[Collected data entries]
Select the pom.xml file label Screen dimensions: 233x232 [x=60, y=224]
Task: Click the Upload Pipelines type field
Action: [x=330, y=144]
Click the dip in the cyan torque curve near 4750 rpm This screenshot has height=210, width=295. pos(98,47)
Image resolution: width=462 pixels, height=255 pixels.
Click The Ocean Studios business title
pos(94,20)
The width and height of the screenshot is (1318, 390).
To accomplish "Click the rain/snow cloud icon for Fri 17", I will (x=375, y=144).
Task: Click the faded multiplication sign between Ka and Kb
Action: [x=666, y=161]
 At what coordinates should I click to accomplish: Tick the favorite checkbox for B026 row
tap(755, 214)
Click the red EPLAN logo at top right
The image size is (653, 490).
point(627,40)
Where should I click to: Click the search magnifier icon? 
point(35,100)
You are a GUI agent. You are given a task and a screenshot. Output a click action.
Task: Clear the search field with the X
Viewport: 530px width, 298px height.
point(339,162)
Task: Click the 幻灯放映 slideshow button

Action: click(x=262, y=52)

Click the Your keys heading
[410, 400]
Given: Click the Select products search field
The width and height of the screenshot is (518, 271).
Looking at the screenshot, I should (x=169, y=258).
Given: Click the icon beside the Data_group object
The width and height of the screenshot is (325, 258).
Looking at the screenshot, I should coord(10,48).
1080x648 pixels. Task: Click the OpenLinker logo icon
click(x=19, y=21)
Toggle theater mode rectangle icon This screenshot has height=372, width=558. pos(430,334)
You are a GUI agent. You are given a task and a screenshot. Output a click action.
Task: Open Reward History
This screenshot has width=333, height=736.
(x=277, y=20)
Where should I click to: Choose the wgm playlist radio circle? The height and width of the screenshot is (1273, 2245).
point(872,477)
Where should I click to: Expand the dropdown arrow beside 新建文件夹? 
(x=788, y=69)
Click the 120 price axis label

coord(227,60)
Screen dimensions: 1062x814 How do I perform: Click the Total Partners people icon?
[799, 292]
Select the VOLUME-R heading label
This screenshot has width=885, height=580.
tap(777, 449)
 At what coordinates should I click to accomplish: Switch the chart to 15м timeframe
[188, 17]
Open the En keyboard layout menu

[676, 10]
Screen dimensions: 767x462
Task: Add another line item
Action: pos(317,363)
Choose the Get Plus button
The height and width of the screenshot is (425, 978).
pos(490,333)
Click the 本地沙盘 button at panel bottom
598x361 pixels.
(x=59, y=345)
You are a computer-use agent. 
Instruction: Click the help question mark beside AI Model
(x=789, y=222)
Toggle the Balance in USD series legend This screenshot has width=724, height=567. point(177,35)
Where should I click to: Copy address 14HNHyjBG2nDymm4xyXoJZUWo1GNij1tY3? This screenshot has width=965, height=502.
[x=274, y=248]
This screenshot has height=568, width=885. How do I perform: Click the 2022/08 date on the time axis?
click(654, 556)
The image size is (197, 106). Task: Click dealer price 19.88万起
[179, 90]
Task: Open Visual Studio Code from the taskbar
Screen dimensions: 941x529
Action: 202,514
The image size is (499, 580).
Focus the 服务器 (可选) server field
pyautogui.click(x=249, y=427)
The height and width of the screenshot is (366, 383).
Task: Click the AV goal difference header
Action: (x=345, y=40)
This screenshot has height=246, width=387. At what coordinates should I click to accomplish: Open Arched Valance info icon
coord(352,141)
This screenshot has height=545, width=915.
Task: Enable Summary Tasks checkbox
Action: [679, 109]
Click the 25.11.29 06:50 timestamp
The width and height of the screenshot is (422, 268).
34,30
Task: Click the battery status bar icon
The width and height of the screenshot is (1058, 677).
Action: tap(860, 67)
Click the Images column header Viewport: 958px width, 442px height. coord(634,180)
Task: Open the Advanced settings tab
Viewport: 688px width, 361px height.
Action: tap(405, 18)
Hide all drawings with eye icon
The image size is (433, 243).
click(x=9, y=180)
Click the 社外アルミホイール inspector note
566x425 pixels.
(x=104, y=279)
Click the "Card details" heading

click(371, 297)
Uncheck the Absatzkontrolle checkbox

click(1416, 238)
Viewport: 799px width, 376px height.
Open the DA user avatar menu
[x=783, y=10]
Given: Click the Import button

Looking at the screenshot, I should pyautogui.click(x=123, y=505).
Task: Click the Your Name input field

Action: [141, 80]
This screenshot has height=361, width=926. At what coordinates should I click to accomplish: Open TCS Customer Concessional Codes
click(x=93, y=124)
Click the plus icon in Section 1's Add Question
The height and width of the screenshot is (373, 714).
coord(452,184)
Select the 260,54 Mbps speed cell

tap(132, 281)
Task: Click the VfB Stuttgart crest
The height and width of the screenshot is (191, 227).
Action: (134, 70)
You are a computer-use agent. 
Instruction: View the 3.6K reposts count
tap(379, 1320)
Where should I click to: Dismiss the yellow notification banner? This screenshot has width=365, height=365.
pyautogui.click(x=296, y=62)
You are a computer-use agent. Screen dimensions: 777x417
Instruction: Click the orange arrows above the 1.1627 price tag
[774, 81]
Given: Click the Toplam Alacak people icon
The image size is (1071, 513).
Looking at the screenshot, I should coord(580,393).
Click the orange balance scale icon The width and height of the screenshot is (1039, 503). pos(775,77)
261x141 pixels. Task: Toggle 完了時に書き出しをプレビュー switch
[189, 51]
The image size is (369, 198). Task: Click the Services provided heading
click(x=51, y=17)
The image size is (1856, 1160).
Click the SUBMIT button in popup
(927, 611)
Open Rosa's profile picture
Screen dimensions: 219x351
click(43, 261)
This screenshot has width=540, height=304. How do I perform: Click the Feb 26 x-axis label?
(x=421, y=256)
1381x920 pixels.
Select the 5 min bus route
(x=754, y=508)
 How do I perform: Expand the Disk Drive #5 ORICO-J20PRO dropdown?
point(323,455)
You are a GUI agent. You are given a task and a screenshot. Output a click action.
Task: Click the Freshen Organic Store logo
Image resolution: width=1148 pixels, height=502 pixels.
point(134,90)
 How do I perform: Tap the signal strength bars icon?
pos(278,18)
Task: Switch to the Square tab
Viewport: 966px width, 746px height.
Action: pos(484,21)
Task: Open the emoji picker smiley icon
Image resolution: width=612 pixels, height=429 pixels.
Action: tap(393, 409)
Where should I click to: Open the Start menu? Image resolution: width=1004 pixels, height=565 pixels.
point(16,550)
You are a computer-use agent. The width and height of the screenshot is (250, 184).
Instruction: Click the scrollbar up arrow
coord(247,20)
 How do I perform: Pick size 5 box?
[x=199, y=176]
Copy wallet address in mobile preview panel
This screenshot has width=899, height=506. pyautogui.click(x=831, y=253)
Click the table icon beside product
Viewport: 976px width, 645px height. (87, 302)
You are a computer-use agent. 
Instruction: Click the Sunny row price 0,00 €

• [EXERCISE INSTRUCTIONS]: Each line of the entries above that contains "with" is to be copied.

• [RESPONSE]:
Task: Clear the search field with the X
Hide all drawings with eye icon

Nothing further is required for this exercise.